Proposals to Reduce Gun Violence: Church Representative Attends Senate Subcommittee Hearing

Photo by Cheryl Brumbaugh-Cayford
Bryan Hanger is an advocacy assistant and Brethren Volunteer Service worker in the Church of the Brethren’s Office of Public Witness

Last week, I represented the Church of the Brethren by attending a hearing held by the US Senate’s Subcommittee on the Constitution, Civil Rights, and Human Rights. The hearing was entitled “Proposals to Reduce Gun Violence: Protecting Our Communities While Respecting the Second Amendment.” The event was presided over by Senator Dick Durbin (D-IL) and it provided an array of incredibly informative testimony regarding the effectiveness of certain gun laws, the human cost of gun violence, and what lessons from the past we can apply to our present problems.

The Church of the Brethren contributed to this discussion by submitting written testimony to the subcommittee to be part of the formal record (read it at ).

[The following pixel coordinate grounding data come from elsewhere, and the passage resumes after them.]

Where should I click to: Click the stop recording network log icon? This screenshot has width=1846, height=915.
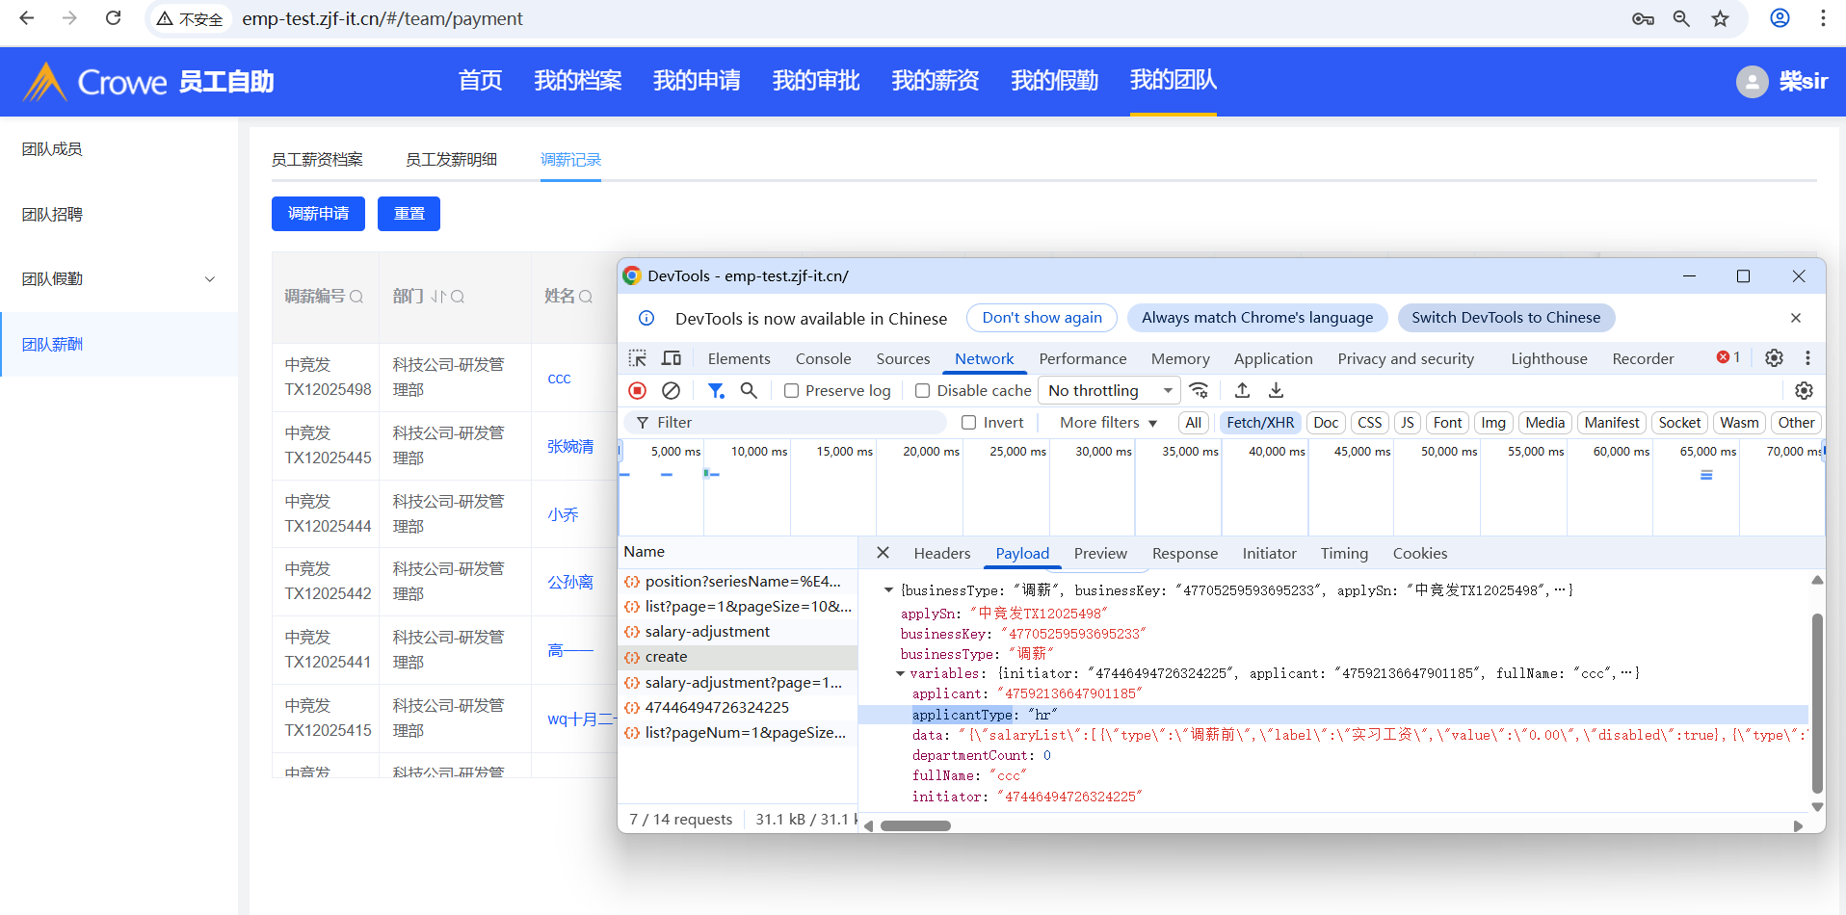(637, 390)
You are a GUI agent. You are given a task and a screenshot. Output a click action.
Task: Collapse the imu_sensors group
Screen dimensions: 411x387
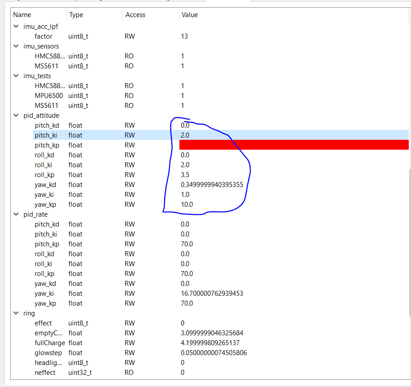tap(17, 46)
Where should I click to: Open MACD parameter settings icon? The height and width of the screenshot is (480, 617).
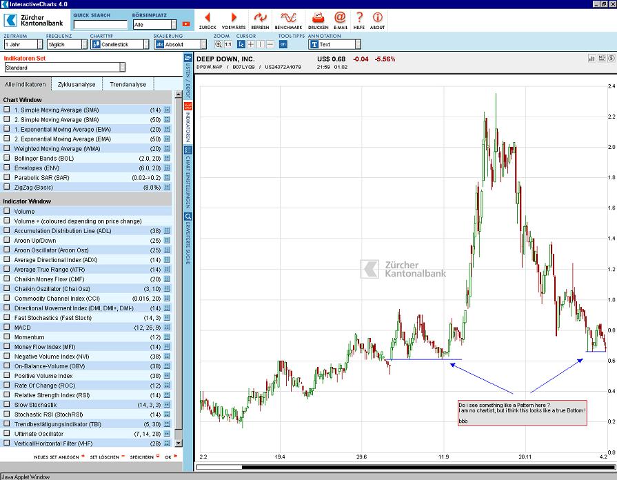coord(167,328)
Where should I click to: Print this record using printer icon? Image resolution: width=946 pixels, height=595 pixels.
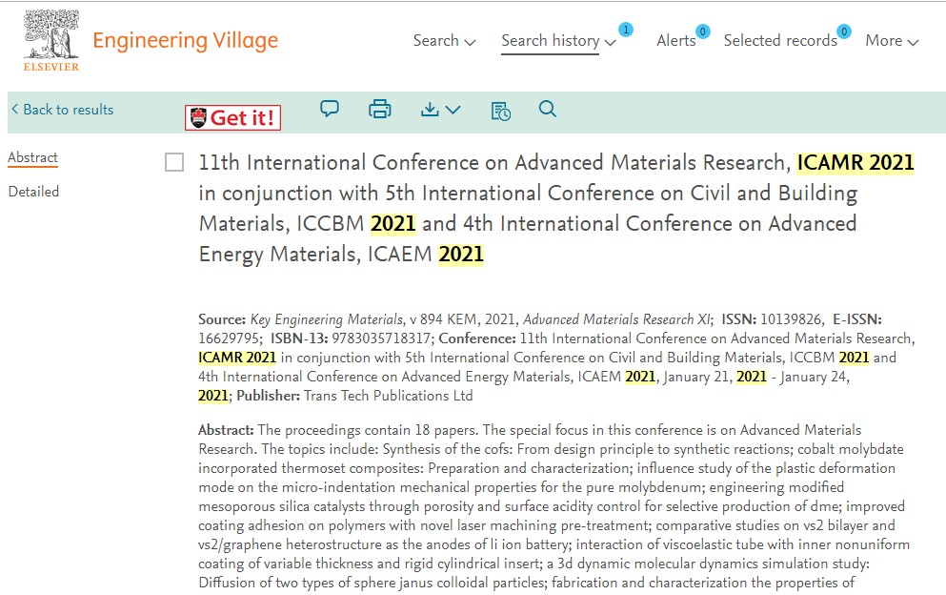[380, 110]
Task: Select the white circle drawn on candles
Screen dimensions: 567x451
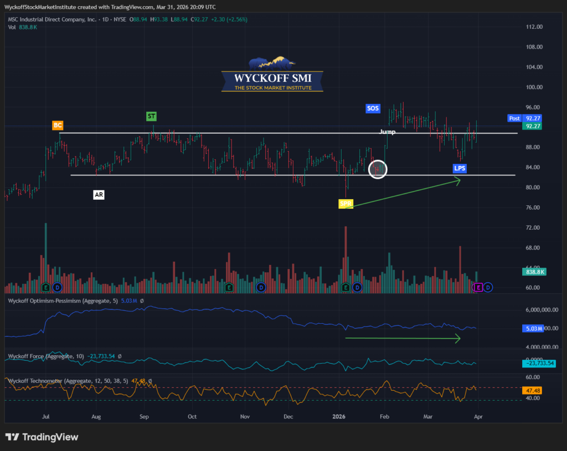Action: pyautogui.click(x=379, y=168)
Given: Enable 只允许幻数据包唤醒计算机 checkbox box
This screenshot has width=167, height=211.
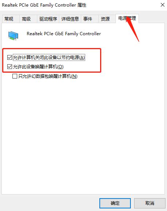Looking at the screenshot, I should tap(15, 76).
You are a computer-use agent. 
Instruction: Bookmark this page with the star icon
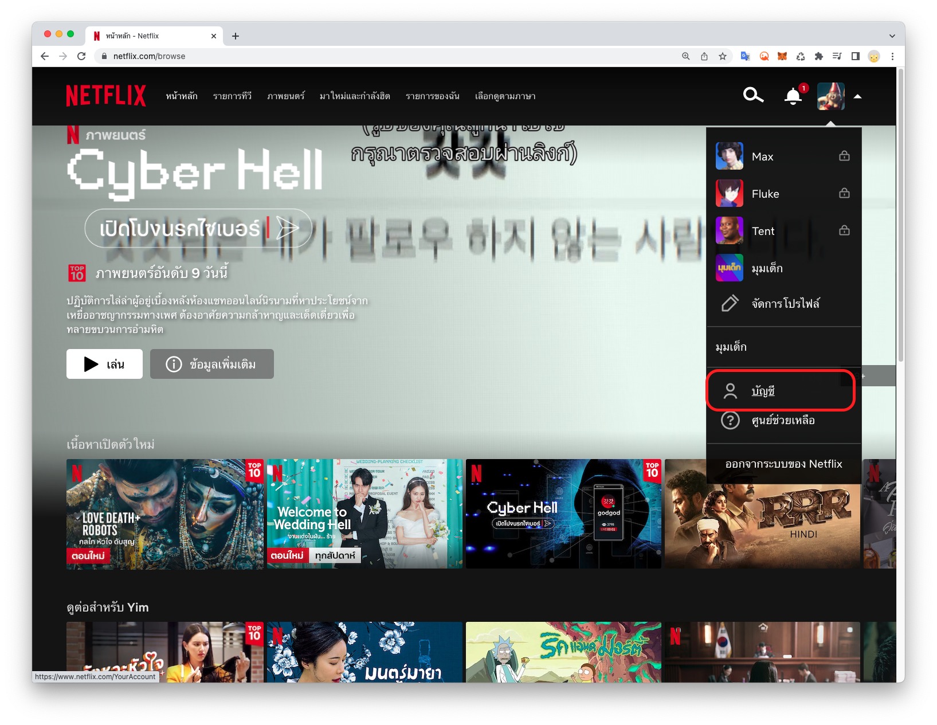coord(723,56)
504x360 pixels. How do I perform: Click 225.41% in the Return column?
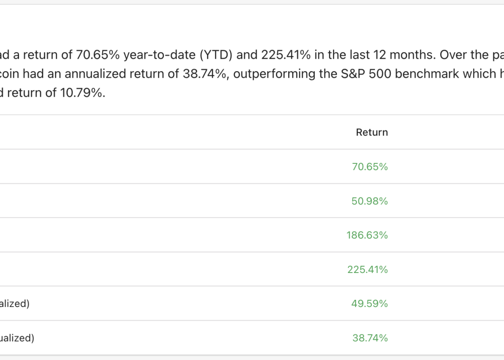pos(367,270)
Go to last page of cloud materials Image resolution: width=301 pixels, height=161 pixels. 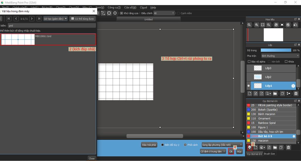39,19
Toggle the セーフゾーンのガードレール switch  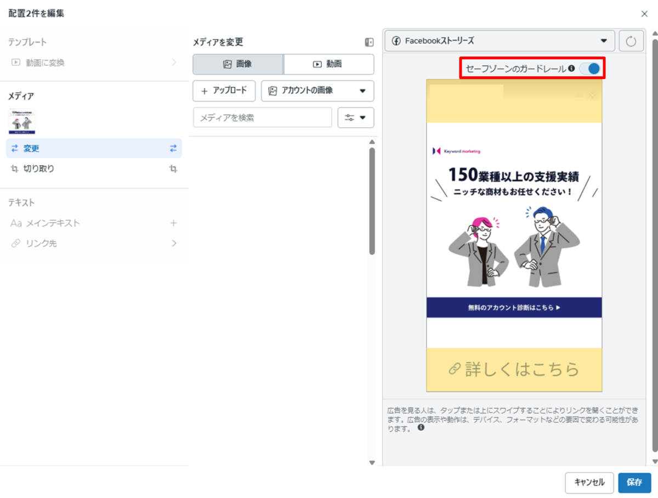click(590, 69)
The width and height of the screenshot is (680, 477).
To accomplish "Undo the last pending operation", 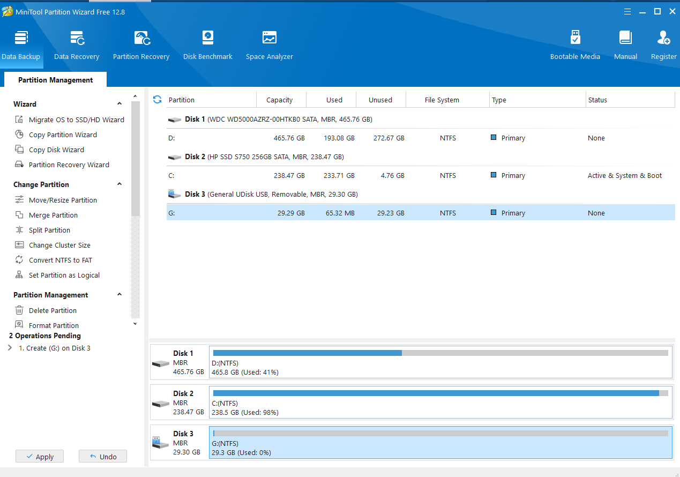I will (102, 457).
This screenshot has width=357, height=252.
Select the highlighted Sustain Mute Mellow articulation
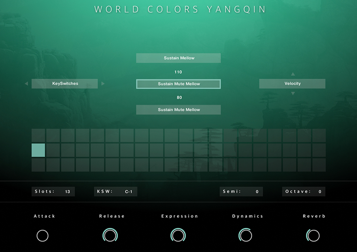tap(179, 84)
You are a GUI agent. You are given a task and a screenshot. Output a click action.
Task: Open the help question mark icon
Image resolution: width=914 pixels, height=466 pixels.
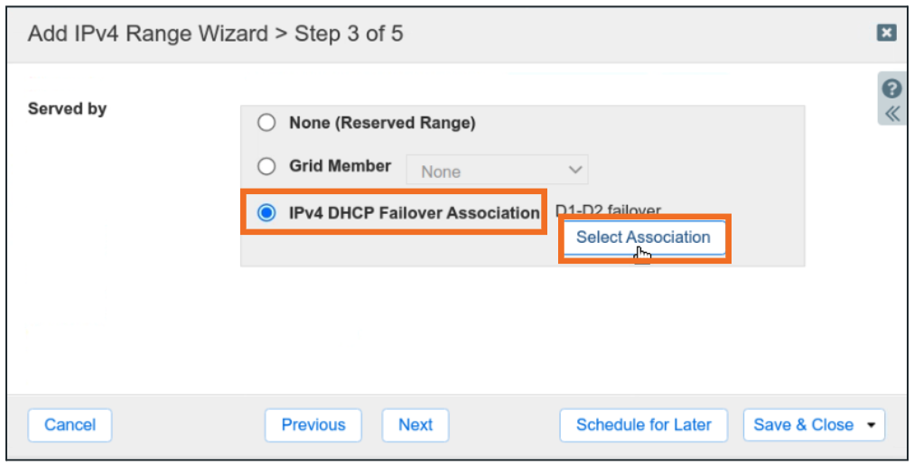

The hearing came to order in a unique manner as chairman Durbin asked for everyone in the audience who had been personally affected by gun violence to stand, and it was revealed that survivors of gun violence and relatives of victims had shown up in great number as over half of the room stood up. Many were parents and relatives of gun violence victims from the President’s hometown of Chicago. Others were survivors and relatives of victims of such infamous episodes of gun violence as Newtown, Virginia Tech, and Luby’s massacre.

The first testimony came from Timothy Heaphy, US Attorney for the Western District of Virginia. Using his unique perspective as a United States attorney, he talked at length about the complexity of understanding the gun violence issue. He stated that he and his employer, the Department of Justice, do support an assault weapons ban, but he repeatedly emphasized the need for an all encompassing “360 degree approach,” with specific emphasis on a universal and more comprehensive background check.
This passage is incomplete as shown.